Here at St. Lawrence we pride ourselves on learning off campus as well on campus. Many students have taken advantage of the many farms that surround our school and have taken interest in how our food is produced. St. Lawrence has developed connections with five main farms around the school: littleGrasse Foodworks in Canton, Birdsfoot Farm, the Sustainability House Farm, Cornell Cooperative Extension in Canton, and Bittersweet Farm in Heuvelton.
Jamie Oriol ’17 works at the Sustainability House Farm on weekends, doing things like timber framing and harvesting. She started working there when she did the 2014 spring Sustainability Semester and has continued to come this semester.
Jamie has continued working at the farm after coming back to campus, because she wanted to see the whole cycle of the farm. She believes everyone should work on a farm, “Because it’s awesome,” and went on to say that it is very rewarding to put the hard work in and see a direct product come out.

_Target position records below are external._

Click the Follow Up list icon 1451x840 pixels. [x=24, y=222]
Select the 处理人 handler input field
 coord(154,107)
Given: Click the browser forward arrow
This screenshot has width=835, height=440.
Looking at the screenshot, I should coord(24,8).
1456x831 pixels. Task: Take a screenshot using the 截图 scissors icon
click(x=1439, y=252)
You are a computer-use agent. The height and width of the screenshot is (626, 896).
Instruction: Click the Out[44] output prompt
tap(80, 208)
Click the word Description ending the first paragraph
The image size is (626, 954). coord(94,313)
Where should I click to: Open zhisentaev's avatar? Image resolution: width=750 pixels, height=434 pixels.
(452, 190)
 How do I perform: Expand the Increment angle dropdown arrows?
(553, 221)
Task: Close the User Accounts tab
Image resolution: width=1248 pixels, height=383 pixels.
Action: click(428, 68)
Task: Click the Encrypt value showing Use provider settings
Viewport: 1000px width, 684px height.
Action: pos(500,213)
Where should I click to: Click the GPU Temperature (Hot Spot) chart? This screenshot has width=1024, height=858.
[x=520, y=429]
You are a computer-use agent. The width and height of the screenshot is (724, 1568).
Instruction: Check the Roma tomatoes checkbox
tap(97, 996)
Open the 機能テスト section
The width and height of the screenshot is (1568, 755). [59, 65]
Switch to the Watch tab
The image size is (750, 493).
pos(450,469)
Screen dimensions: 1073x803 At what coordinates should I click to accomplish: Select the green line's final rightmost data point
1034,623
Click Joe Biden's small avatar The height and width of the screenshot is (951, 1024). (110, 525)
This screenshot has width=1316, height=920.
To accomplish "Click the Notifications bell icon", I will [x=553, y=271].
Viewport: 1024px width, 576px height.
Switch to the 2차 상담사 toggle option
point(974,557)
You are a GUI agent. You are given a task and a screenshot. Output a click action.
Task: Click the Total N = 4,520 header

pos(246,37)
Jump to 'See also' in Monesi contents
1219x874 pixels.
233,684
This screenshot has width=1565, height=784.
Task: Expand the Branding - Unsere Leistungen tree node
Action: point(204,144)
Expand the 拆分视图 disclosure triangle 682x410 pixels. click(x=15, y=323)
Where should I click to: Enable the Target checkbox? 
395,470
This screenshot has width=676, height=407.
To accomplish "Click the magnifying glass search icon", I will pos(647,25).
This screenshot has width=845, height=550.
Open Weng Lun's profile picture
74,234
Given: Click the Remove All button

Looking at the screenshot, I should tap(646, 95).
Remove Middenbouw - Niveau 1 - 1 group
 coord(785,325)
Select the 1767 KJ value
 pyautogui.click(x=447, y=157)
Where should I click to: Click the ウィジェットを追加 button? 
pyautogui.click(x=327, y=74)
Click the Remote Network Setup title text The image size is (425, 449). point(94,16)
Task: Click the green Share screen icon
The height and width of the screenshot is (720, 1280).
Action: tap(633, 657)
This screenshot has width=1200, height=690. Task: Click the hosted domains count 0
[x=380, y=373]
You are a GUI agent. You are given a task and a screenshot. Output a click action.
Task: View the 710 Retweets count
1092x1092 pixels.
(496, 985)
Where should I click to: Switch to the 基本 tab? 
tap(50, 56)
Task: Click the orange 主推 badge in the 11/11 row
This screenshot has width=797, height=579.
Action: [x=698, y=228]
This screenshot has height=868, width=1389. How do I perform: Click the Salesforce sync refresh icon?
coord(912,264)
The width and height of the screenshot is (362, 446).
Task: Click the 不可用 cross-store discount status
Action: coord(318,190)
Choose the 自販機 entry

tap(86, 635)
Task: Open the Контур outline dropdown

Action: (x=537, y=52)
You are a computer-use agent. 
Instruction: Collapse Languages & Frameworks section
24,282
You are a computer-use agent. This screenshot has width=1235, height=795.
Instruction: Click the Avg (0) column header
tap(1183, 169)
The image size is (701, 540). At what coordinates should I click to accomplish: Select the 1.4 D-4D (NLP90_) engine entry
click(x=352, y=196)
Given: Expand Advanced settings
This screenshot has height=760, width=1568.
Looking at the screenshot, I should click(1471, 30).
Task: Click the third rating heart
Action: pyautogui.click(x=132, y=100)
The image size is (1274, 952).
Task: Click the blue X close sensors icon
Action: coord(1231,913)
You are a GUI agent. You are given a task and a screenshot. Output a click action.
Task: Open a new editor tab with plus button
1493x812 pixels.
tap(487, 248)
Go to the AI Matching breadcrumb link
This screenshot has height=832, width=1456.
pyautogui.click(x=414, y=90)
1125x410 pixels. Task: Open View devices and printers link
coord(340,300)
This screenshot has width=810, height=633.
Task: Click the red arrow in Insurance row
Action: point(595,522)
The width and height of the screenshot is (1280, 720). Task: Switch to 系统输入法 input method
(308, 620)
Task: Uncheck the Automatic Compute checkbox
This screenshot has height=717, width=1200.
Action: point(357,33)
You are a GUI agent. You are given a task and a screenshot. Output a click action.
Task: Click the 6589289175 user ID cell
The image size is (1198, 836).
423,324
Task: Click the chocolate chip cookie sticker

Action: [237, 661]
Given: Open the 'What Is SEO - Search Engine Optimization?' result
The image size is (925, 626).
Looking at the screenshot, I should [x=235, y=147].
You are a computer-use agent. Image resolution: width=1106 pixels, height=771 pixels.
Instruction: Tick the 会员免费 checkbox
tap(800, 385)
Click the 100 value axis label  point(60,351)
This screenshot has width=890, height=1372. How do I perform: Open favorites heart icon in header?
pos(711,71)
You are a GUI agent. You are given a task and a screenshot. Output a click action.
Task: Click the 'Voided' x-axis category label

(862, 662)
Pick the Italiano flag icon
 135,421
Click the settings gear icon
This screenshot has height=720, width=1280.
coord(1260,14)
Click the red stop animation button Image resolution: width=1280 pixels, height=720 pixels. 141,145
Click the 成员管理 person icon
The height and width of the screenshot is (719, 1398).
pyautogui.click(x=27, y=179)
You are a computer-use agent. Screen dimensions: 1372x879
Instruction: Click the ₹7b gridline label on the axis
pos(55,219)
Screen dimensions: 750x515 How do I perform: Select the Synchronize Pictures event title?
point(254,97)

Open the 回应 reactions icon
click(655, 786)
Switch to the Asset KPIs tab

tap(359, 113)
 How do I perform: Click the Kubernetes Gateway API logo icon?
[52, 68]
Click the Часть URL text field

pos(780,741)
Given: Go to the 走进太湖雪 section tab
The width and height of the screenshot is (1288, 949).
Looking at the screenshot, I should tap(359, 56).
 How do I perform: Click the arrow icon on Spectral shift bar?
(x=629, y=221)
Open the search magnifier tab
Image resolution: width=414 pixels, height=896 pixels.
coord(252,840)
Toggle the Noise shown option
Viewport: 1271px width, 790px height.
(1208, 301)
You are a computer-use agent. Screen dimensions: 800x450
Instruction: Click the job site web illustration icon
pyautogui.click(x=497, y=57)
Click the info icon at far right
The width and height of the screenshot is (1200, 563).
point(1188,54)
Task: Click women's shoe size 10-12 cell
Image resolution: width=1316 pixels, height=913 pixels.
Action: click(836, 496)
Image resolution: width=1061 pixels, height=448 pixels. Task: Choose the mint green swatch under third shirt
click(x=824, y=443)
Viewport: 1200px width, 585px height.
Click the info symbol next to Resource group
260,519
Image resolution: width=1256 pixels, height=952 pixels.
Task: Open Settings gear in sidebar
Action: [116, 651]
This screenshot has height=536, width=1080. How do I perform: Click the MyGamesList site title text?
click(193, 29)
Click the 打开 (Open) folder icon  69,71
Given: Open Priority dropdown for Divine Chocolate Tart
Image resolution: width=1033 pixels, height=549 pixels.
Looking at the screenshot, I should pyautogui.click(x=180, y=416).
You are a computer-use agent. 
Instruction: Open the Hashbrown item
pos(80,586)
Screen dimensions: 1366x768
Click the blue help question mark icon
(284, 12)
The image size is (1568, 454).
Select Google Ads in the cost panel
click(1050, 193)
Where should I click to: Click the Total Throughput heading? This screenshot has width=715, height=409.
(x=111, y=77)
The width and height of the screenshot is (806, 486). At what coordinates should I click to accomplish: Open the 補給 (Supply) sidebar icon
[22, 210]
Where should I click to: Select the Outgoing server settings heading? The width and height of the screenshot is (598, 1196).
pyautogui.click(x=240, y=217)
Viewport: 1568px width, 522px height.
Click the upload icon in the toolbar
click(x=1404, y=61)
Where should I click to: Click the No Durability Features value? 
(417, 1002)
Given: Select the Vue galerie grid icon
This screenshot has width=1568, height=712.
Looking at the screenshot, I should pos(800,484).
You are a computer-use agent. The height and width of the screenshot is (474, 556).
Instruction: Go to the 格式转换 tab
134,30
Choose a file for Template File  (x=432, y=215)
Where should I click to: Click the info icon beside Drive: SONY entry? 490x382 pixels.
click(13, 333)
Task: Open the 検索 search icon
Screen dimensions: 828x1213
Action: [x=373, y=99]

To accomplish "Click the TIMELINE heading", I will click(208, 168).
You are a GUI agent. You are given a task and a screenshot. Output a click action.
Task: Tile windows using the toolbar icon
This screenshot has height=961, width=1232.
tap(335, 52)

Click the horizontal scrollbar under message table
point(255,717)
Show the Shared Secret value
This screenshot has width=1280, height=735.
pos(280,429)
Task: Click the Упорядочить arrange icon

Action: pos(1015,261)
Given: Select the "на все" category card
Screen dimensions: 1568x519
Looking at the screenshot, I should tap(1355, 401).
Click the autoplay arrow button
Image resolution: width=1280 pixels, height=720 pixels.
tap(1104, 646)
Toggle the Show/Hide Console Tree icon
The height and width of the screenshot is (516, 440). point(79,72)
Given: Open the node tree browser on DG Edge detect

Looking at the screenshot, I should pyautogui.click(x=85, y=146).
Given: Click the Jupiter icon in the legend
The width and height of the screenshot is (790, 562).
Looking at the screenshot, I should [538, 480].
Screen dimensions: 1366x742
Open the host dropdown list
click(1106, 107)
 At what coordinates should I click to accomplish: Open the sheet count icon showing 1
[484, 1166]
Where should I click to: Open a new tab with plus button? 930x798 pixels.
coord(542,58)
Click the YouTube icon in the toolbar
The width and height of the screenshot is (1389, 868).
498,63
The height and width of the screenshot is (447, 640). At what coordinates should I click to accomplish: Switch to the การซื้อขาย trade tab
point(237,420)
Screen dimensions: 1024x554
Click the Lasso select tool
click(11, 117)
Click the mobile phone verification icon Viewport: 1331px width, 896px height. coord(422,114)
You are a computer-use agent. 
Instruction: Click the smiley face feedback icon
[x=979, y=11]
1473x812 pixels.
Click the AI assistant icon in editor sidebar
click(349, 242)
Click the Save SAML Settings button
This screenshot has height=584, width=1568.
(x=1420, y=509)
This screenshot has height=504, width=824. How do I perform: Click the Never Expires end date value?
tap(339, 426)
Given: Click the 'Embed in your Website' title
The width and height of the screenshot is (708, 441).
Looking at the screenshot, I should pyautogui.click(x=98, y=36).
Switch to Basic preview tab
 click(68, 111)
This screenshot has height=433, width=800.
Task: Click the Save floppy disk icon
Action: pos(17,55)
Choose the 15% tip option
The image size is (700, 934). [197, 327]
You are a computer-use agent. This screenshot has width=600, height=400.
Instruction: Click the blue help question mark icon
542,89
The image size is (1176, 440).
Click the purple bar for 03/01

One of the better known farms that St. Lawrence students go to is Bittersweet Farm, owned and run by Ann and Brian Bennett whose daughter, Catherine (Cat) Bennett ’16, is a student at St. Lawrence. Bennett tells her fellow students that they should work a farm because, “It gets you out of St. Lawrence, it gets you to know the community.” Noting that people from a more diverse background are coming to the farm, Bennett said that, “I think in general it’s something that students are definitely more excited about.”
Some St. Lawrence students, like Julia Callahan ’16, have gone beyond going to the farm a couple times a week. Knowing she was taking the semester off, Julia reached out to the Bennetts and now is living and working at Bittersweet Farm for the semester.
Julia has learned at the farm how to keep livestock, how important local farms are in communities, and that her spirit vegetable is a kohlrabi. Julia remarked that some of her favorite parts of the farm are, “Planting vegetables and tending to the greenhouse, chilling with the young pig named Prince Phillip, and working the farmers market.” She highlighted that the farmers market is especially rewarding as you get to meet those who would eat your produce as well as some generally amazing people.
Julia left off saying that, “If more people knew the work of farmers, I believe more people would support their efforts and the local movement. The movement can’t just be in the hands of farmers, it has to proliferate to other people in a community.”